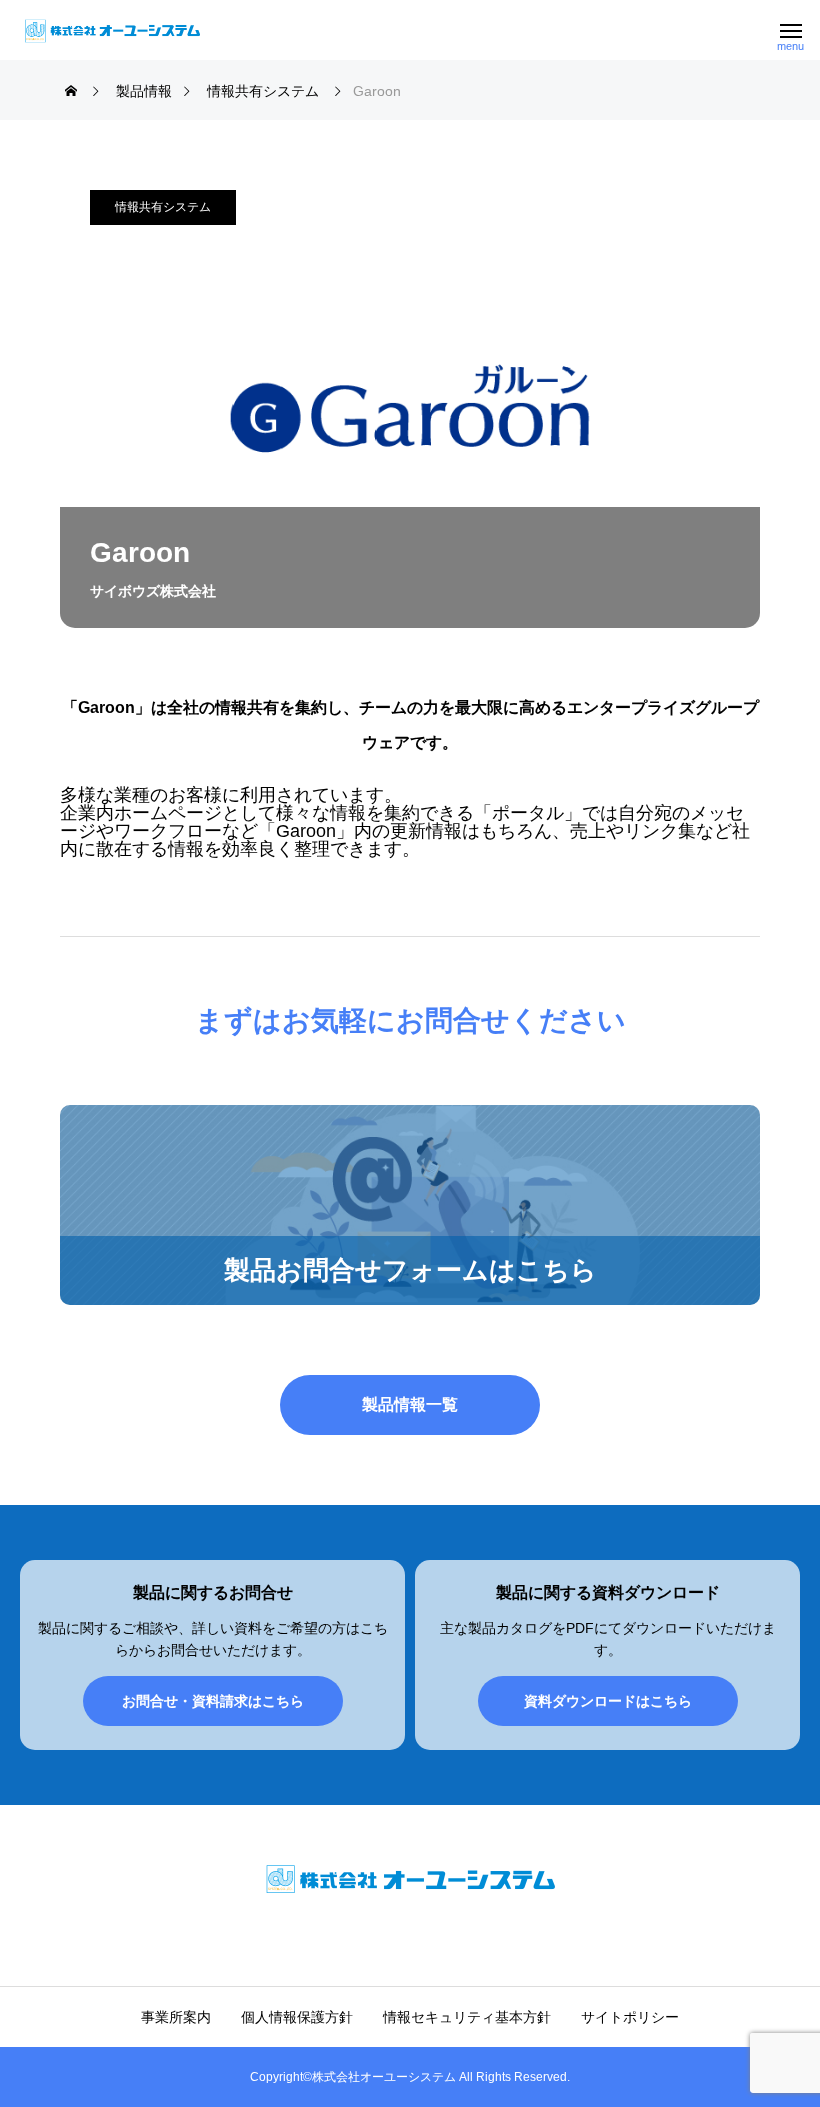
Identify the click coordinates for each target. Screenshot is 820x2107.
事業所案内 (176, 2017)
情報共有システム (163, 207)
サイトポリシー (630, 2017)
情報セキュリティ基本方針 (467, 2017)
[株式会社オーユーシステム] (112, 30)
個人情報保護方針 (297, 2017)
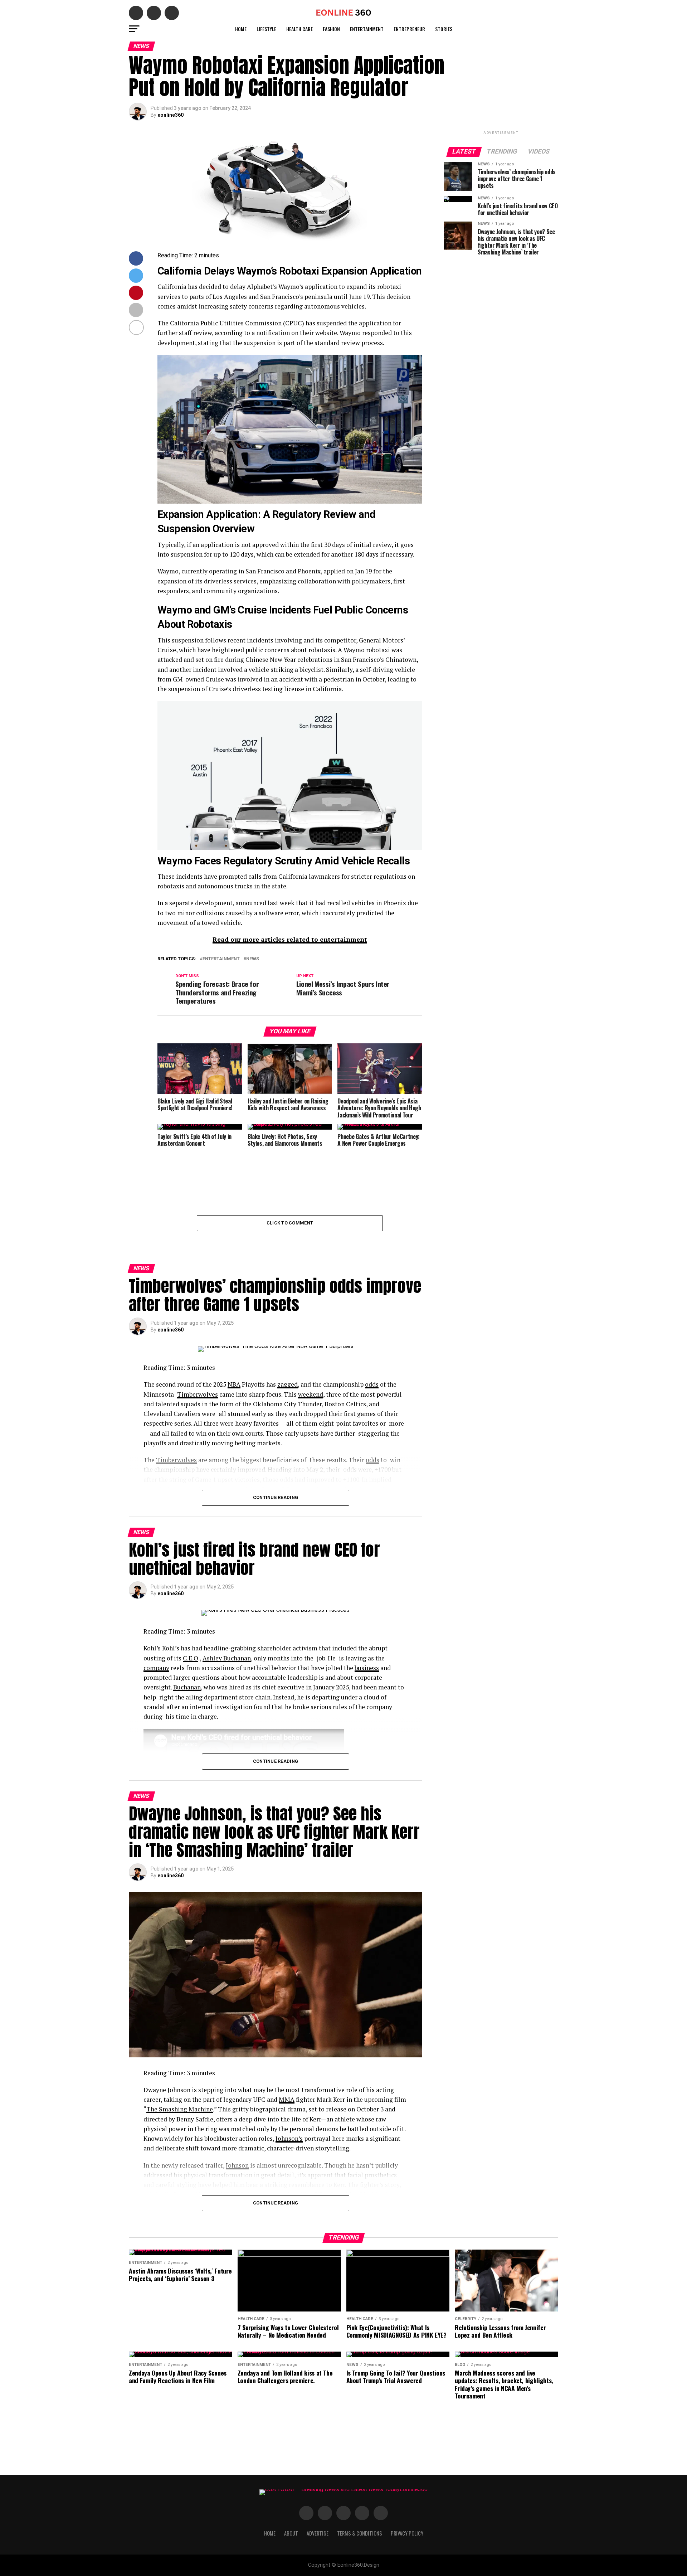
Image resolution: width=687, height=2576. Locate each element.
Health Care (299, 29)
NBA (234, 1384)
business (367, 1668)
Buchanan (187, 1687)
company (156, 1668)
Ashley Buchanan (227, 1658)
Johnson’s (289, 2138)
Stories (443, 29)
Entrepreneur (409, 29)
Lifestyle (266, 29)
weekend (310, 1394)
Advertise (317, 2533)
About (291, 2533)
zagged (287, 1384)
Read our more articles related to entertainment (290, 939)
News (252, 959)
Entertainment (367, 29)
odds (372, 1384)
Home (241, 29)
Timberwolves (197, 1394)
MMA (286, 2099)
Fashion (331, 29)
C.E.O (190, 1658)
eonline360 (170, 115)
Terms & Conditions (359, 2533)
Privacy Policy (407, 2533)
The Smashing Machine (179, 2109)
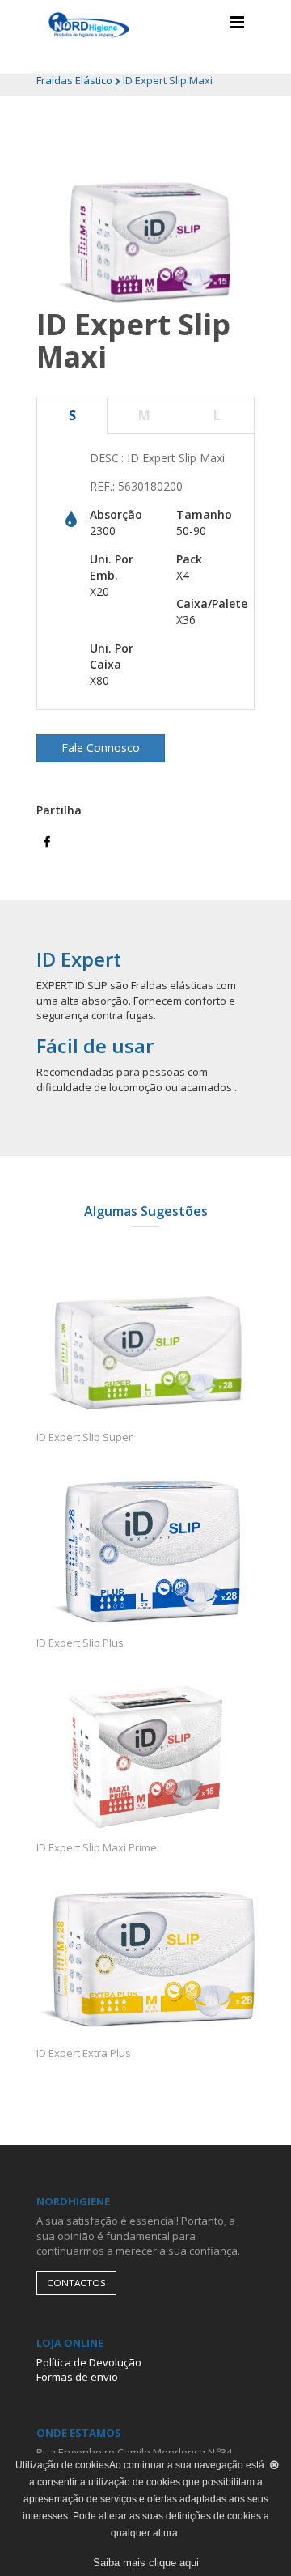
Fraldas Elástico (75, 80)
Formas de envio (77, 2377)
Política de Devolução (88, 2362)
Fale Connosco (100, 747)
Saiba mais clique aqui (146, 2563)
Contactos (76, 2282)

####

#### Activity:
What is needed here is each line above set down word for word, minus the images.

#### Task answer:
Identify the click coordinates for each target. Screenshot is 820x2107.
事業所案内 (176, 2017)
情報共有システム (163, 207)
サイトポリシー (630, 2017)
情報セキュリティ基本方針 (467, 2017)
[株式会社オーユーシステム] (112, 30)
個人情報保護方針 (297, 2017)
Image resolution: width=687, height=2576. Locate each element.
Health Care (299, 29)
NBA (234, 1384)
business (367, 1668)
Buchanan (187, 1687)
company (156, 1668)
Ashley Buchanan (227, 1658)
Johnson’s (289, 2138)
Stories (443, 29)
Entrepreneur (409, 29)
Lifestyle (266, 29)
weekend (310, 1394)
Advertise (317, 2533)
About (291, 2533)
zagged (287, 1384)
Read our more articles related to entertainment (290, 939)
News (252, 959)
Entertainment (367, 29)
odds (372, 1384)
Home (241, 29)
Timberwolves (197, 1394)
MMA (286, 2099)
Fashion (331, 29)
C.E.O (190, 1658)
eonline360 (170, 115)
Terms & Conditions (359, 2533)
Privacy Policy (407, 2533)
The Smashing Machine (179, 2109)
Fraldas Elástico (75, 80)
Formas de envio (77, 2377)
Política de Devolução (88, 2362)
Fale Connosco (100, 747)
Saiba mais clique aqui (146, 2563)
Contactos (76, 2282)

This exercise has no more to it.